* [PROBLEM] The range runs from the line containing "You are a computer-use" to the last line of the entries. Restate those lines word for word, without the pictures.

* [RECORD SET]
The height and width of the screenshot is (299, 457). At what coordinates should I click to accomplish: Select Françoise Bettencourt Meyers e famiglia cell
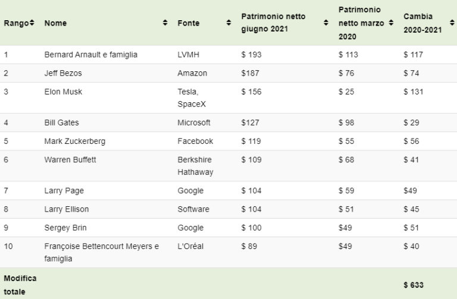tap(101, 253)
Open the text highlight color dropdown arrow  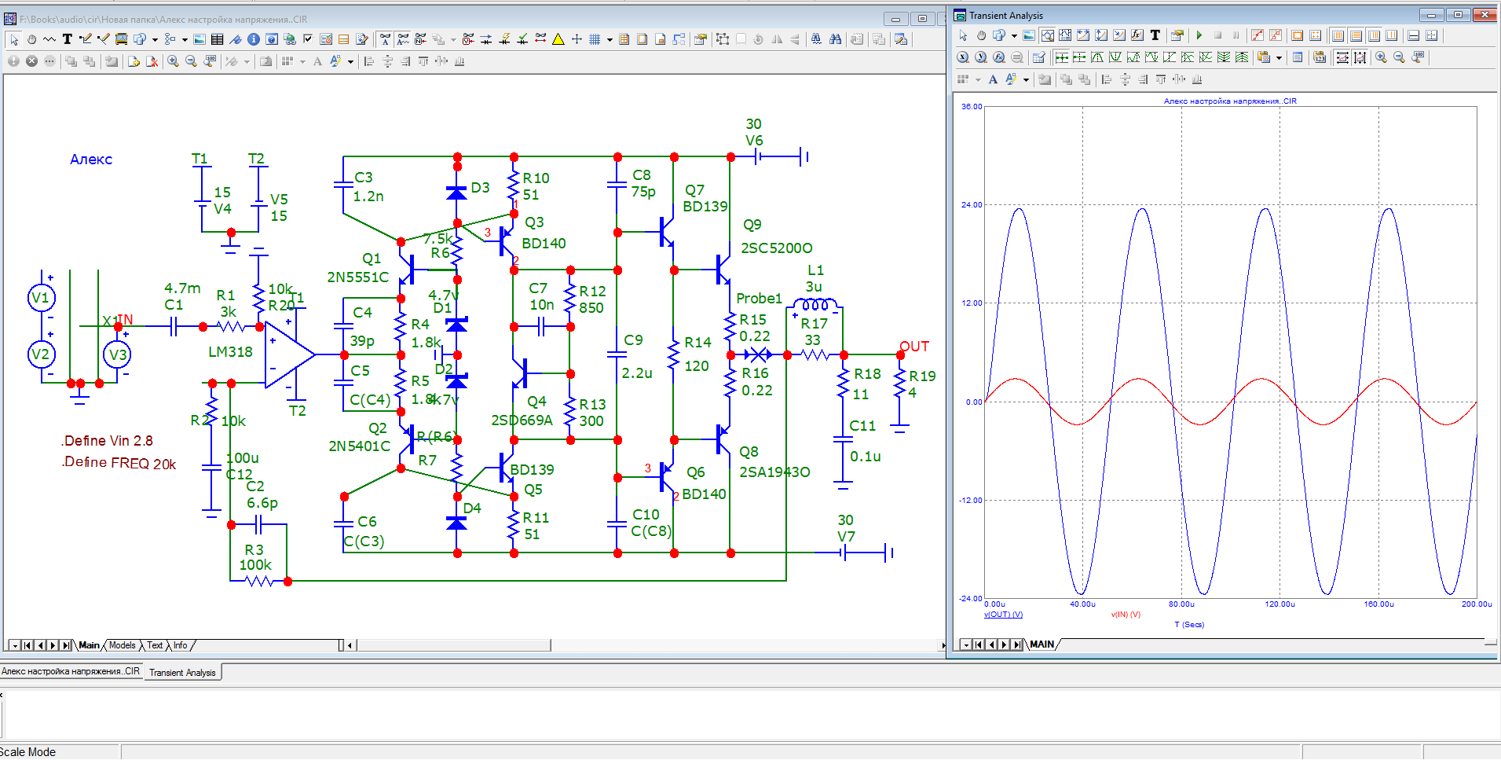tap(350, 61)
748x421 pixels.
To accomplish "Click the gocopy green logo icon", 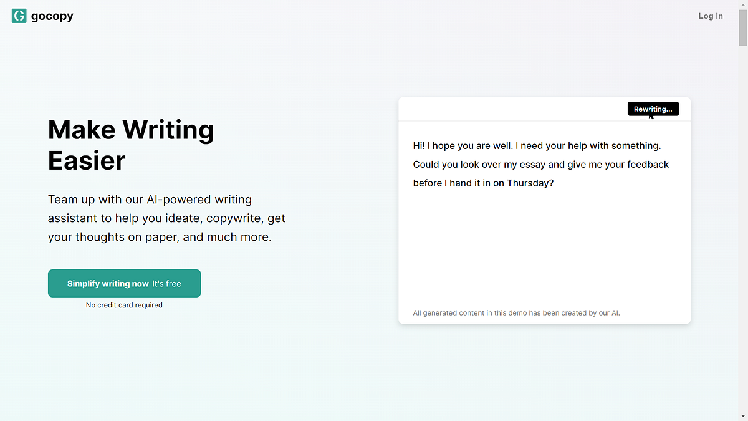I will (x=19, y=16).
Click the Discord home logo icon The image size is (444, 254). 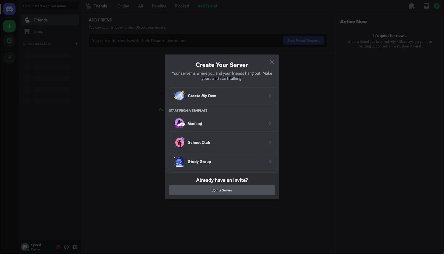click(9, 9)
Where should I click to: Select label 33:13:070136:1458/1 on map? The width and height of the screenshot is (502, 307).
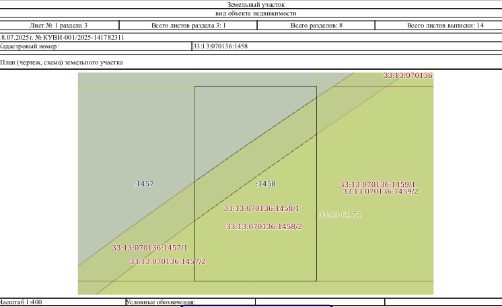[261, 209]
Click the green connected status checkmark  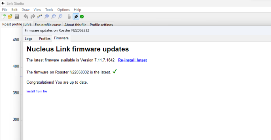click(x=82, y=16)
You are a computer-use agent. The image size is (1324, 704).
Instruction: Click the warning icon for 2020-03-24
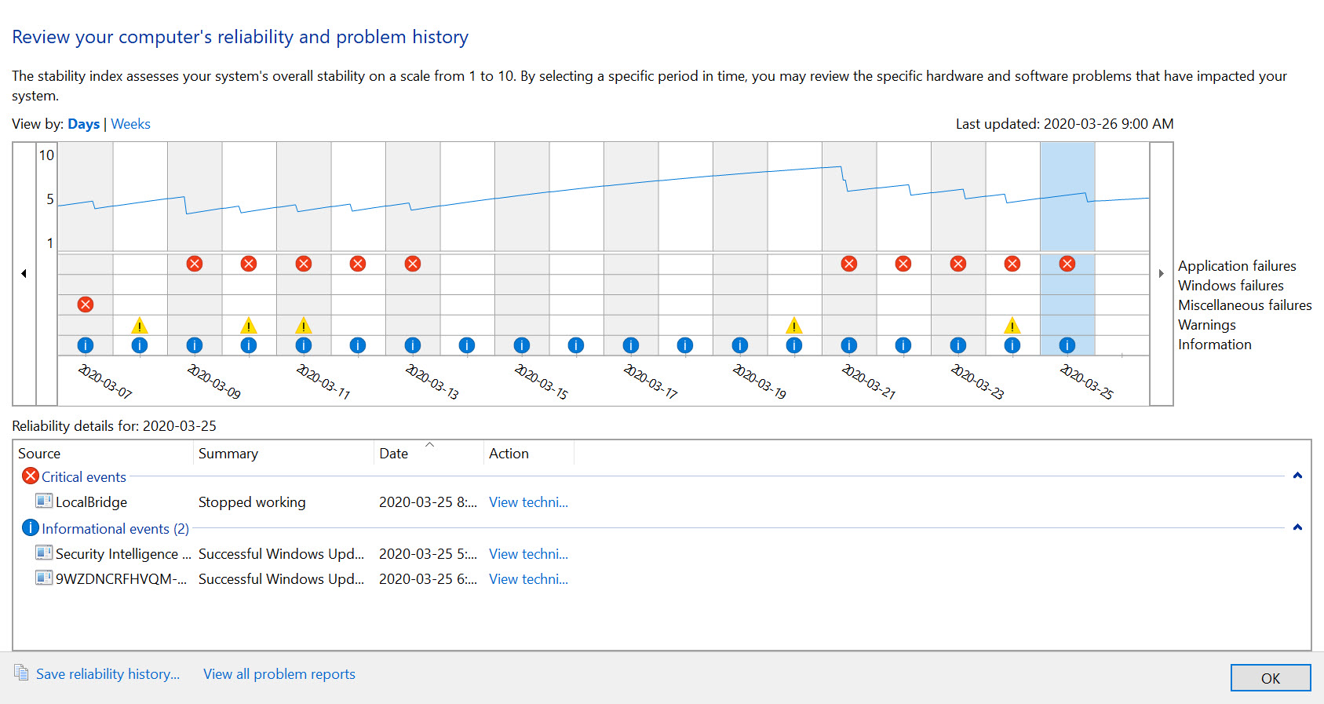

* [RESULT OF THIS EXERCISE]
You are a computer-use agent. The image size is (1324, 704).
Instruction: Click the warning icon for 2020-03-24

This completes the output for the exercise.